Paralegals fulfill a very demanding, challenging, and stimulating role. Paralegals have much responsibility, and are very well respected in the industry. The nature of paralegal recruitment, training and entry to the profession makes it an ideal role for the career changer. Indeed, whether a stepping stone to training as a lawyer, or a second career in its own right, the nature of the role is perfect for those considering a career change into the legal industry.

New Paralegal – How to write your CV

Newly qualified paralegals that are on the job hunt must have a well written, concise and comprehensive CV in order to attract their potential employers. There are several structural points a new paralegal should stick to when drafting their CV.

The generic things to include are obviously your name, home address, phone number and email address and these should all be laid out at the top of the CV. Try to make your name stand out by making it bold or a larger font than the rest of the CV. Standard fonts should be used, and all fancy or elaborate font usage should be avoided. Also, try to refine your CV to one A4 page if possible, as employers do not want to be reading pages and pages of endless CVs, so keep it short and concise. Quality, not quantity is important here.

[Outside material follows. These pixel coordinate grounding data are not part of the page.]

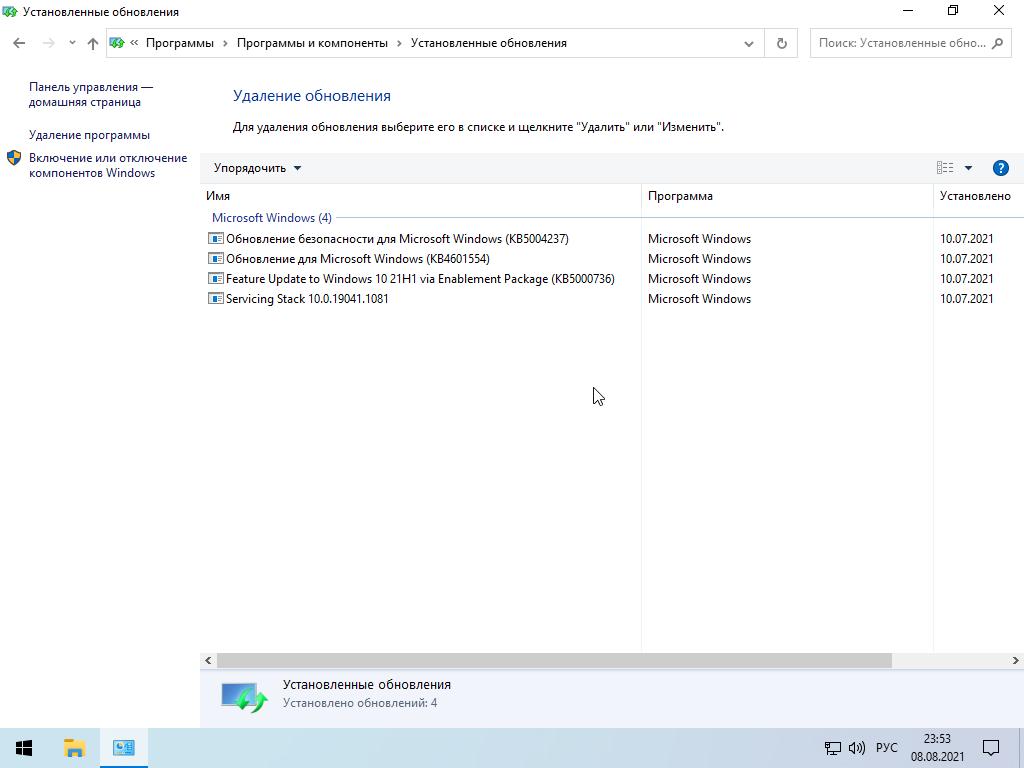
Task: Open the Windows Start menu
Action: [x=24, y=747]
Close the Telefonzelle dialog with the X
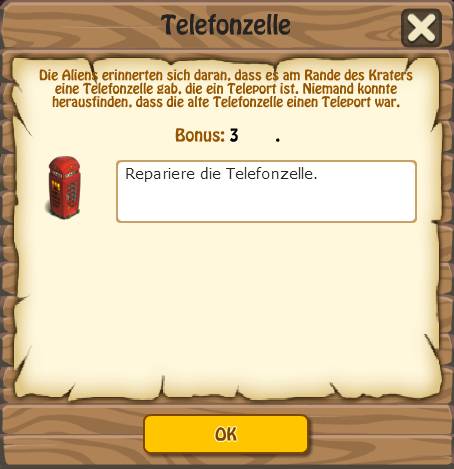The image size is (454, 469). coord(421,28)
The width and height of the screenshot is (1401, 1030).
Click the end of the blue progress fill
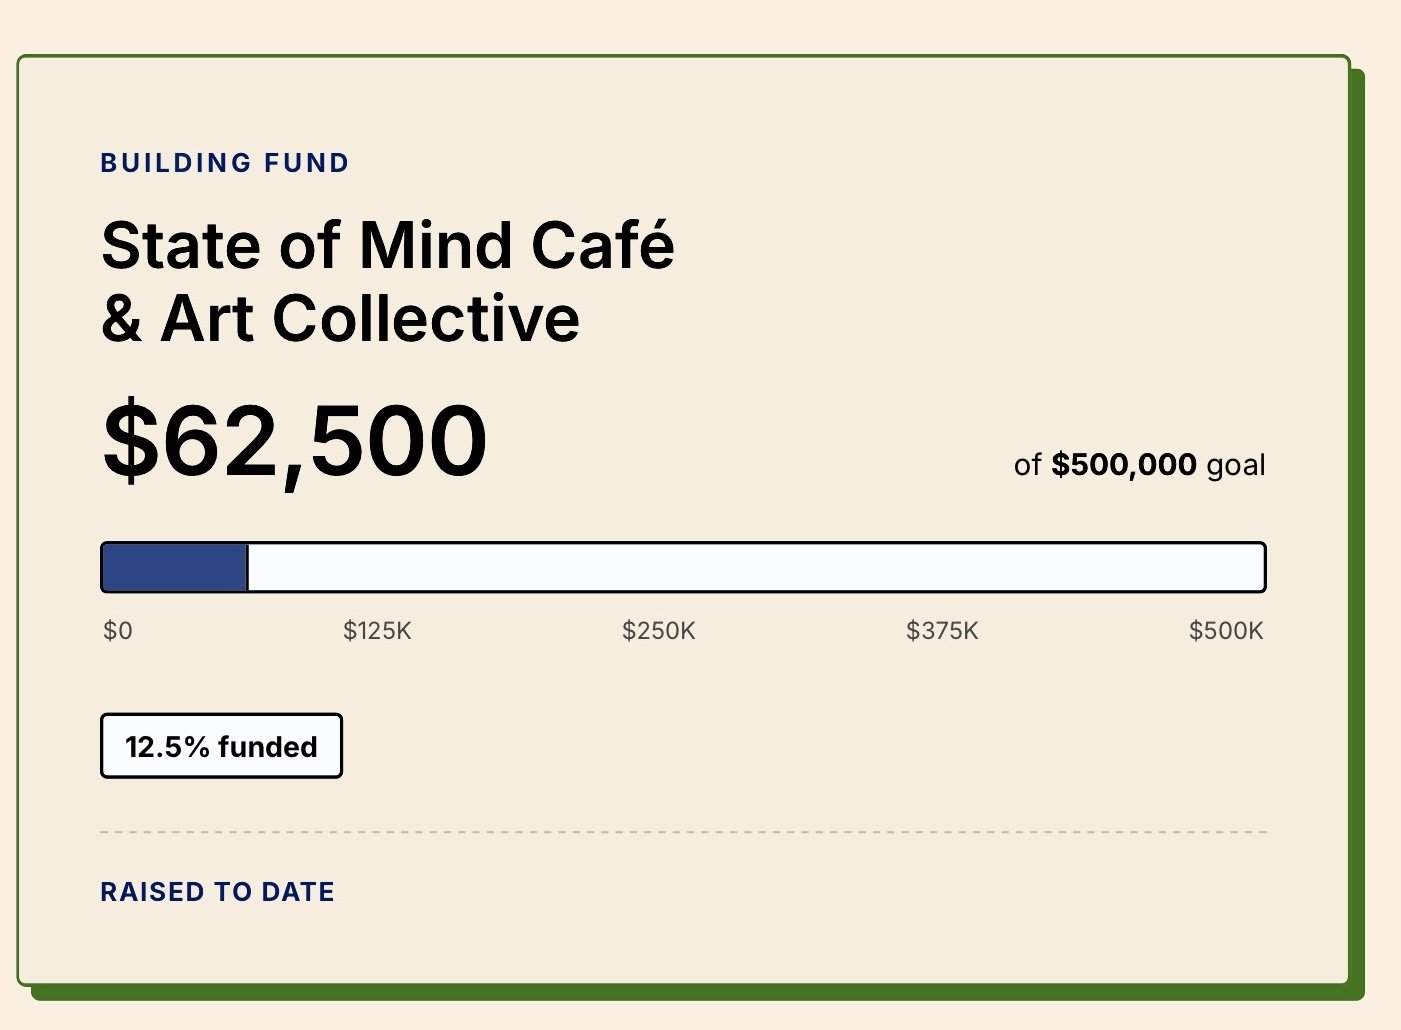tap(246, 567)
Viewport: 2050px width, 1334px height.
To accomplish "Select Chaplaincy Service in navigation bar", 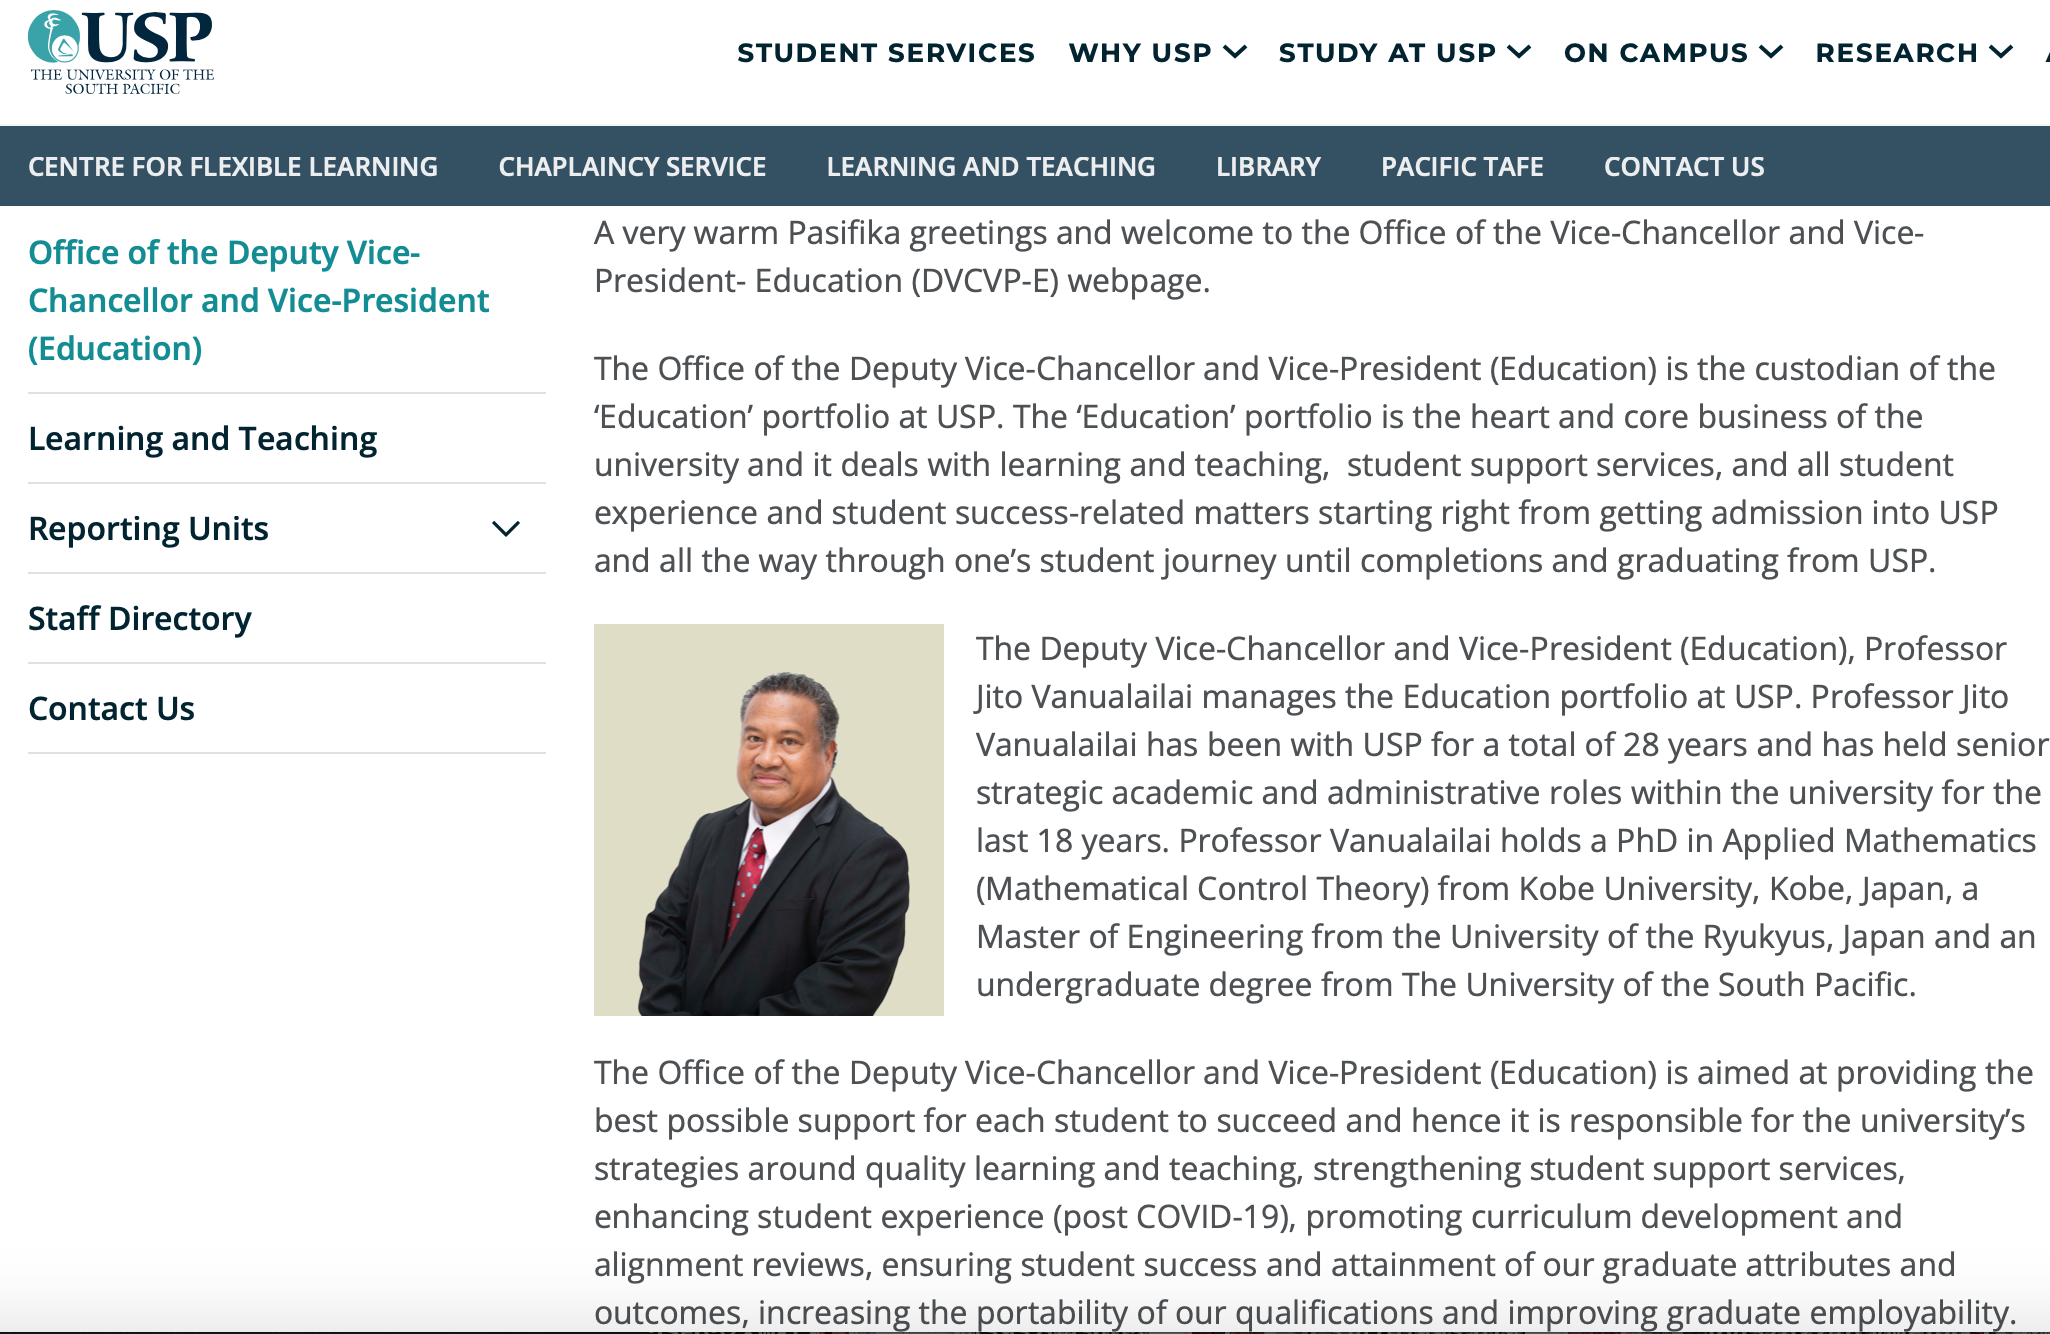I will coord(632,167).
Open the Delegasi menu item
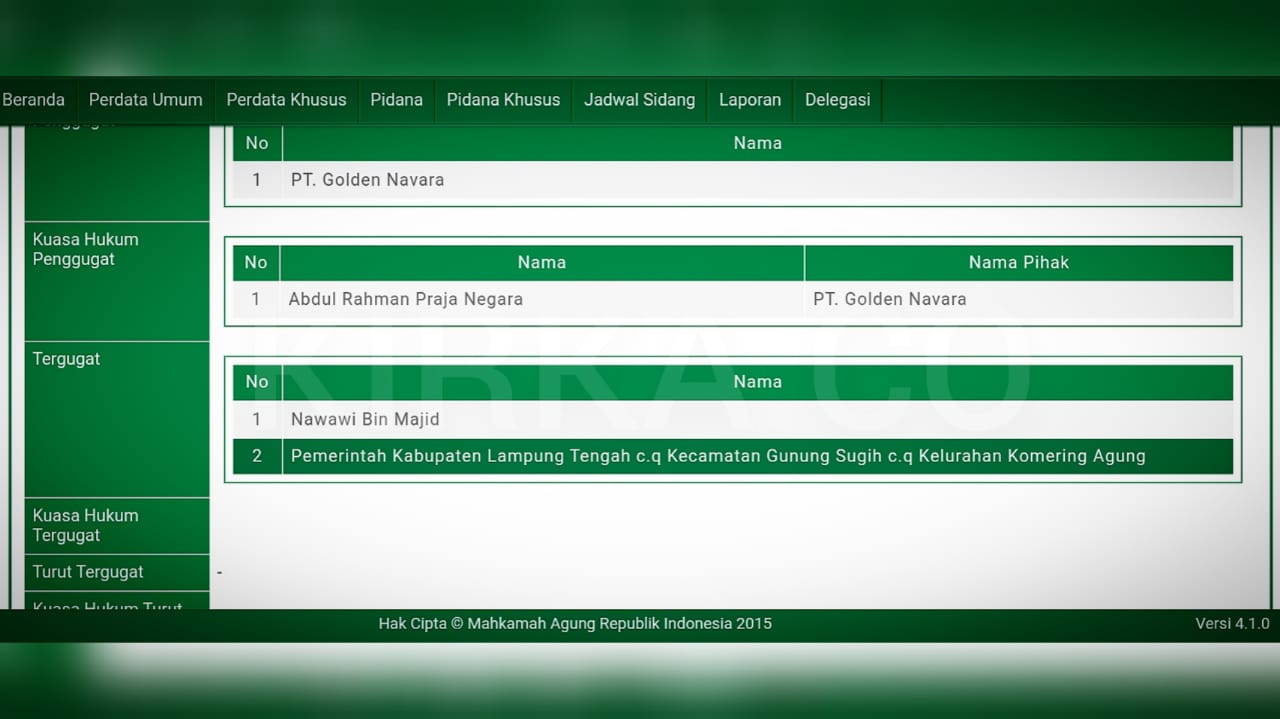 tap(837, 100)
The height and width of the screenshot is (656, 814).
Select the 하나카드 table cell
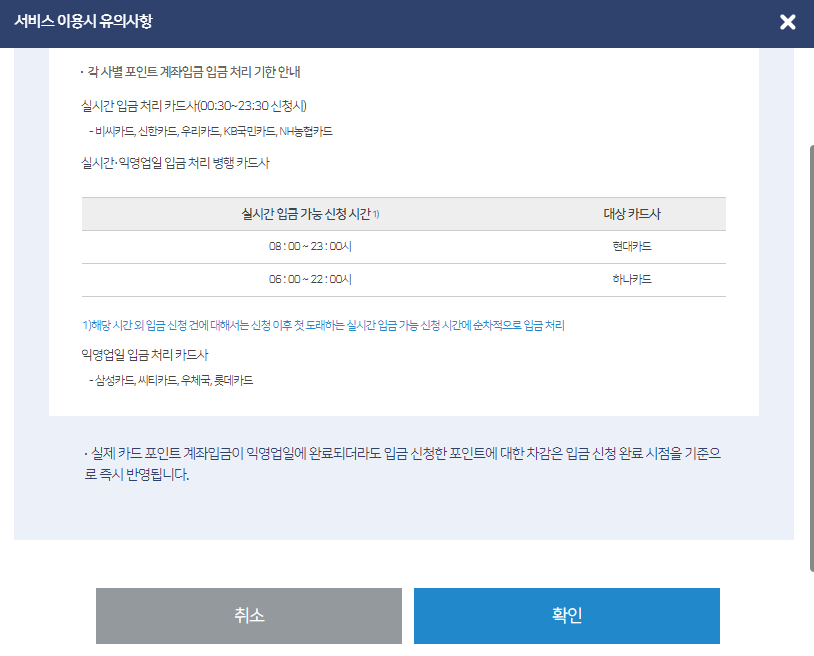pos(632,280)
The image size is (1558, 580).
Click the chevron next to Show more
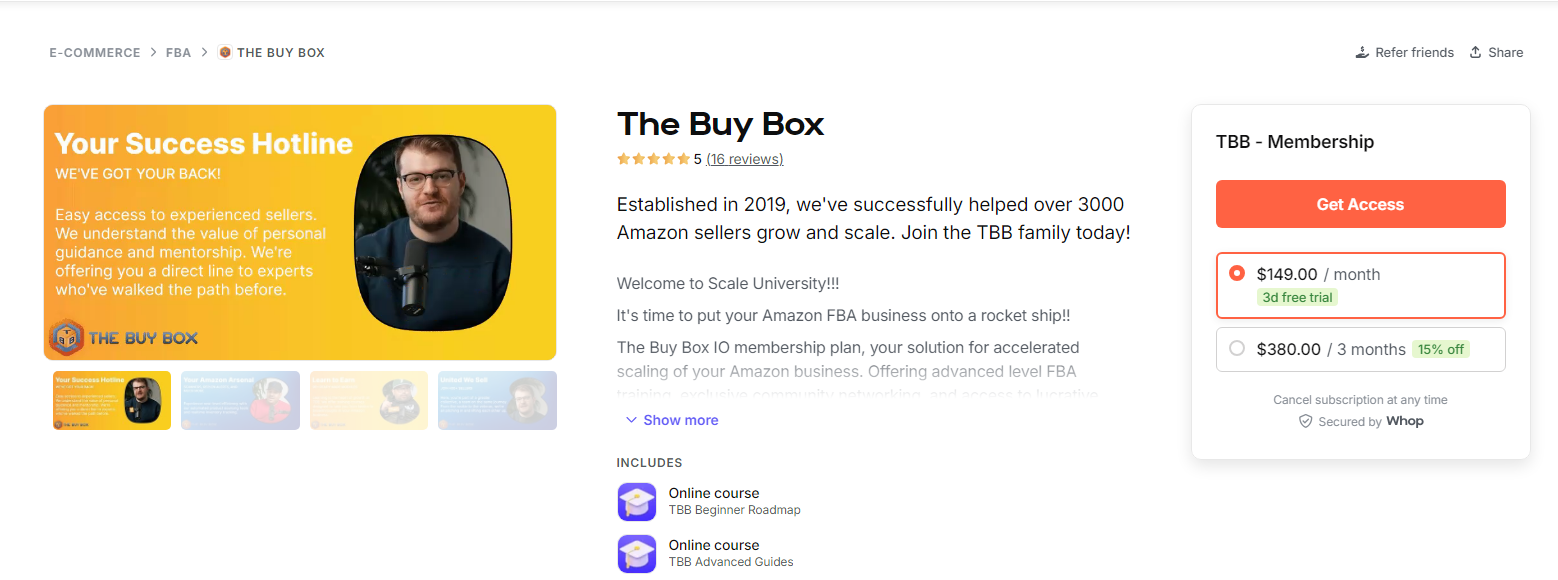tap(631, 420)
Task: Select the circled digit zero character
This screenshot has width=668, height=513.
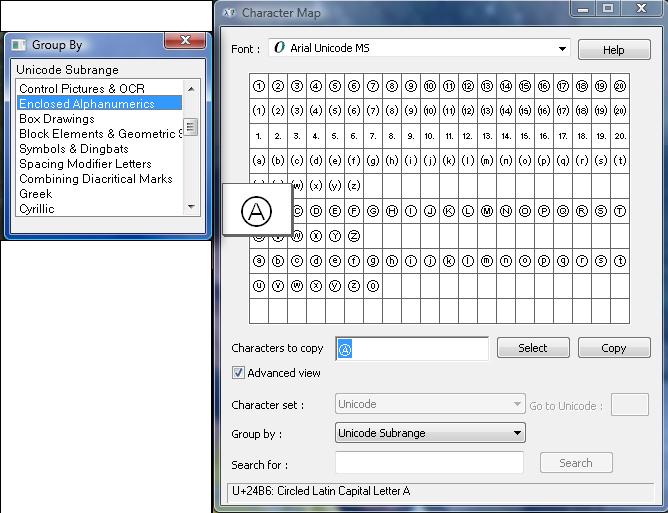Action: click(373, 286)
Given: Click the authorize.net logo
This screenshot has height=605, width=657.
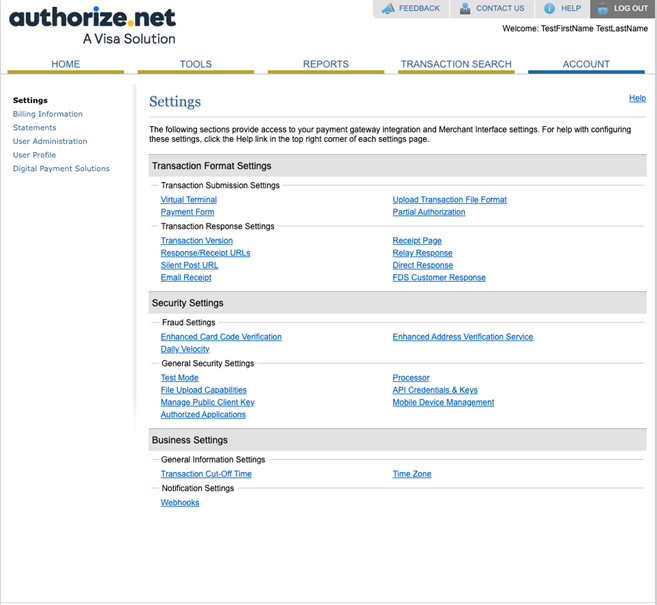Looking at the screenshot, I should click(x=92, y=25).
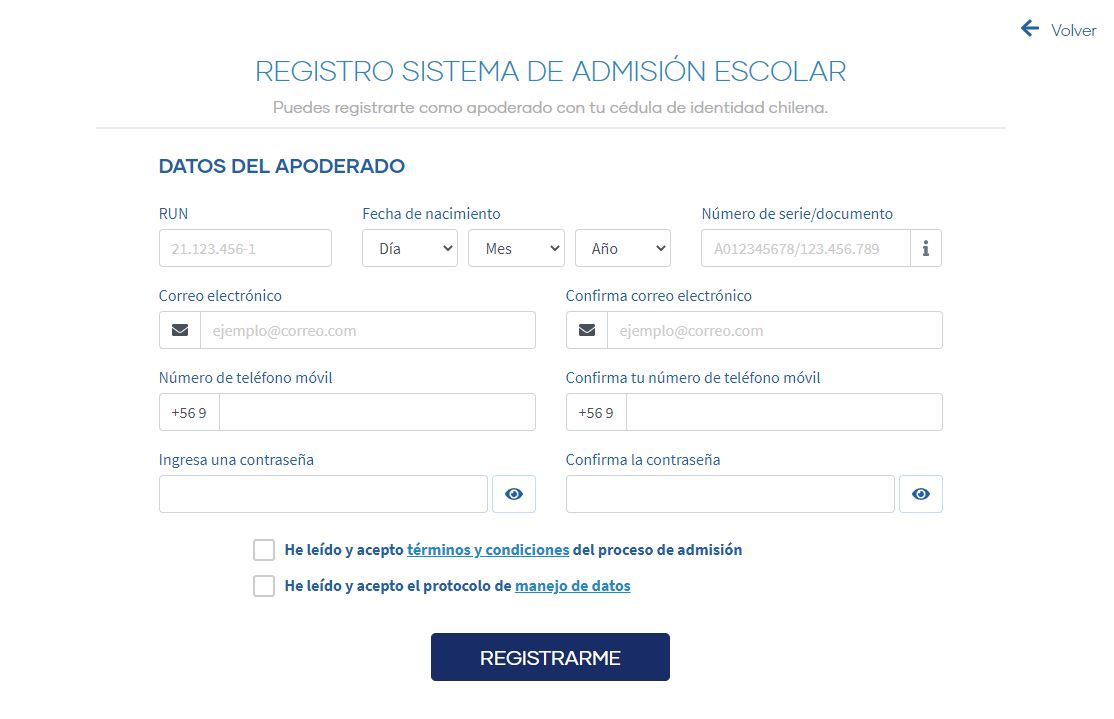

The sections that need the sharpest focus on are: Career Objective, Education, Experience, Skills and Other Relevant Experience, if you have any.
1. Career Objective – This will be the first paragraph your potential employers will see, so needs to be impressive and put across your career goal briefly and effectively. If you do not know what area of law you wish to specialise in, write a focus on the objective of general practise of law.
2. Education – This is a crucial section for paralegal hopefuls who have just completed their education. If you have only just finished education and training, this is the section you need to focus on, especially as you will probably be lacking work experience. Indicate your degree or paralegal certificate, the university you graduated from and the date of your graduation. In general, legal firms look for potential employees, who have skills in litigation, law office management and legal research and writing. Expand on your leadership and academic activities here also, such as memberships in student and academic organisations. It is always best to emphasise your leadership involvement and qualities.
3. Experience – This will probably be limited for a new paralegal, but it is not only previous employment that counts as experience. Internships are an excellent feature to have on your CV. Remember to not just list what you have done, but the advantages and things you have learnt and gained from this experience., as well as the duties required of you.
4. Skills – this is the chance to explain special, relevant skills you have not had a chance to mention elsewhere in your CV.